Projects
Here you can find some suggestions for projects provided by the teacher. Students may propose alternative projects provided that they are in close connection with the course topics and they are approved by teacher.
It is better to contact the teacher BEFORE starting the project.
- Use the open-source software package NVIDIA-NeMo to build a small isolated-word speech recognition system. Define an appropriate problem, create the audio samples for the training and test set, realize the system learning phase by fine-tuning standard models provided by NVIDIA, and evaluate the performance. Contact the teacher for further clarifications and remember that this project is computationally demanding (you need a suitable GPU).
- Create a small chatbot by using Google DialogFlow CX. Identify a suitable problem and design the dialogue flow inside the application.
- Make a program that can handle tokenization rules specified by regular expressions and exception lists (abbreviations, acronyms, etc.). Then complete the project by writing the necessary rules for proper tokenization of a language other than English considering also emoticons and emojis.
- Use the HFST package to create a morphological analyzer/generator portion for a language of your choice, other than English.
- Implement an application for parts of the speech tagging based on deep neural networks using the datasets used for EVALITA 2007 (contact the teacher to get these corpora).
- Expand a Lexicalised Tree-Adjoining grammar for Italian provided by the teacher and test it by using the LTAG parser contained in the Linux Live lab.
- Download the program for WordNet creation and management. Create a WordNet for a specific Italian domain.
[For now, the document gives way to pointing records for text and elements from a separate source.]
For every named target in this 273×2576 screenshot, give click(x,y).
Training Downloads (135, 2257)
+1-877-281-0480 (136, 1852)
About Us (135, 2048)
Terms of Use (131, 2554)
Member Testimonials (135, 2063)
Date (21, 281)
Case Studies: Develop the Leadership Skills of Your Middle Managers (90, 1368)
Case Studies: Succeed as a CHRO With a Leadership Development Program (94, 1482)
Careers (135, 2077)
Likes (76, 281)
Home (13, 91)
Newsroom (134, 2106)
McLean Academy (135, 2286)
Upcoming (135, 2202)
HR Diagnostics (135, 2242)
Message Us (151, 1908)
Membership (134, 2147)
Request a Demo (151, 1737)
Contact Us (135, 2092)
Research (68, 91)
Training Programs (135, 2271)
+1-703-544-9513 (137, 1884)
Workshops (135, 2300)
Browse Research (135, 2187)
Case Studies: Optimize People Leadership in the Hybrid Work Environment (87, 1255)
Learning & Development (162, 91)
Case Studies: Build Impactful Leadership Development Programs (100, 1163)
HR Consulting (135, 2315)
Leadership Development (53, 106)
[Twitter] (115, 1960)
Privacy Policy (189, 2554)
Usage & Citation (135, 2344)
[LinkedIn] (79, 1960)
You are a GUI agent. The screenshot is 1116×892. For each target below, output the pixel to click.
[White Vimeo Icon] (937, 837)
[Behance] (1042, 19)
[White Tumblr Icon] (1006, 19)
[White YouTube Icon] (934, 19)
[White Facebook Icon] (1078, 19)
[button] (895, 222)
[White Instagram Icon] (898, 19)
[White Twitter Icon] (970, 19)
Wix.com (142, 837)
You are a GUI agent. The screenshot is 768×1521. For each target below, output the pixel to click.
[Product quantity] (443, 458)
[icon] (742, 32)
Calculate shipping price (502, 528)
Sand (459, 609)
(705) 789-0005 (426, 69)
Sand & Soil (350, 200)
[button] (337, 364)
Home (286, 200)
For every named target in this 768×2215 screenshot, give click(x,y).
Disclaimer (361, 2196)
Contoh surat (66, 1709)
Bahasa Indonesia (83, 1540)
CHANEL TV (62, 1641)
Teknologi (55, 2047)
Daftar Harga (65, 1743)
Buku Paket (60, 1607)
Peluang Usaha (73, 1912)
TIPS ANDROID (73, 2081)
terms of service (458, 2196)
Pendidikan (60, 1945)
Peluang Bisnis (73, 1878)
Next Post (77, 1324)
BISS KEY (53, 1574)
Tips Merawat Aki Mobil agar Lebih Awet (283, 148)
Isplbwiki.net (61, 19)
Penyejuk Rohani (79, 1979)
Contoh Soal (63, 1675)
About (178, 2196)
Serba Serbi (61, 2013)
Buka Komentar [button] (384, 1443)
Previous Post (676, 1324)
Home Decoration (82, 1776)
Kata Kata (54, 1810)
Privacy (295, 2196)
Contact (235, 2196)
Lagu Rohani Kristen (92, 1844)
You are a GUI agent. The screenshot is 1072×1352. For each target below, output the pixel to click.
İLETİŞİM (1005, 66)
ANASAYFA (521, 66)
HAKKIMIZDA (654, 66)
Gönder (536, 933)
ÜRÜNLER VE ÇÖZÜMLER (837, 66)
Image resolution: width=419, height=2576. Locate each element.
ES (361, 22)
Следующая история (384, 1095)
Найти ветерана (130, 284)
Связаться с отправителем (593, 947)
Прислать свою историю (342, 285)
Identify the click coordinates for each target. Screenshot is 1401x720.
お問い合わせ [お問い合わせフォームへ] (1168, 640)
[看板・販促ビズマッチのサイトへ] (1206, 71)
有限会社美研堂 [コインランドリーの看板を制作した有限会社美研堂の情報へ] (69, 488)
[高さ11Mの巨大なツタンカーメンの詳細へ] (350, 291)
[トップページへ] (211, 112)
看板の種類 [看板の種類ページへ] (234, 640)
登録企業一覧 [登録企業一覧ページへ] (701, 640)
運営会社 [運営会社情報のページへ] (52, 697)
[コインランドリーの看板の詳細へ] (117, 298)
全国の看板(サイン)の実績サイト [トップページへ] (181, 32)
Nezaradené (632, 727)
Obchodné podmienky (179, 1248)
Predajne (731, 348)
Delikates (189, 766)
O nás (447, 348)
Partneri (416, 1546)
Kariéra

- Implement the word-sense disambiguation algorithms discussed during the lessons (the naive-bayes supervised method, the Lesk-based lexical algorithm and the non supervised method based on the EM algorithm.
- Experience the behavior of some packages for creating a Word Spaces or Word embeddings, evaluating their performance by considering specific linguistic phenomena.
- Fine-tune a transformer model to solve a specific task (e.g. PoS-tagging, NER, WSD) and carefully evaluate it w.r.t. the state-of-the-art using a standard bencjmark.
- Design a suitable prompt for an online LLM (e.g. ChatGPT) to solve a specific task (e.g. PoS-tagging, NER, WSD) and carefully evaluate it w.r.t. the state-of-the-art by using a standard bencjmark.